REQUIREMENTS — Rewrite the lines starting at the one containing "You are a computer-use" and ending after the one containing "Select Accès au serveur de gestion label", requests included, and shift every coordinate in the answers by -123. Leave all other numbers in these lines unchanged.

LISTED ENTRIES —

-*-*-

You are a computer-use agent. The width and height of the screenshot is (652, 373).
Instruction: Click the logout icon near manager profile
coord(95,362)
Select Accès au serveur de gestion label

-*-*-

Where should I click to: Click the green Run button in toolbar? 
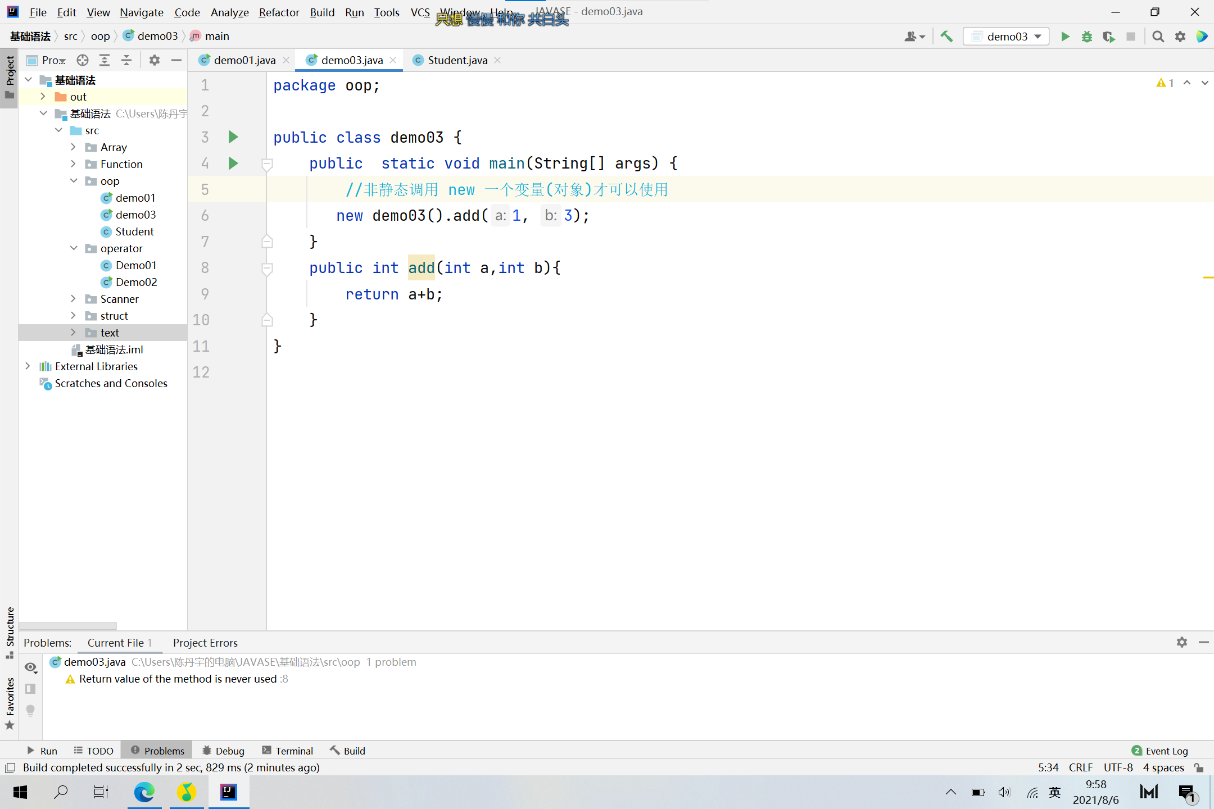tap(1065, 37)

-*-*-

OUTPUT FOR THIS TASK —
You are a computer-use agent. The width and height of the screenshot is (652, 373).
Instruction: Click the logout icon near manager profile
coord(-28,239)
Select Accès au serveur de gestion label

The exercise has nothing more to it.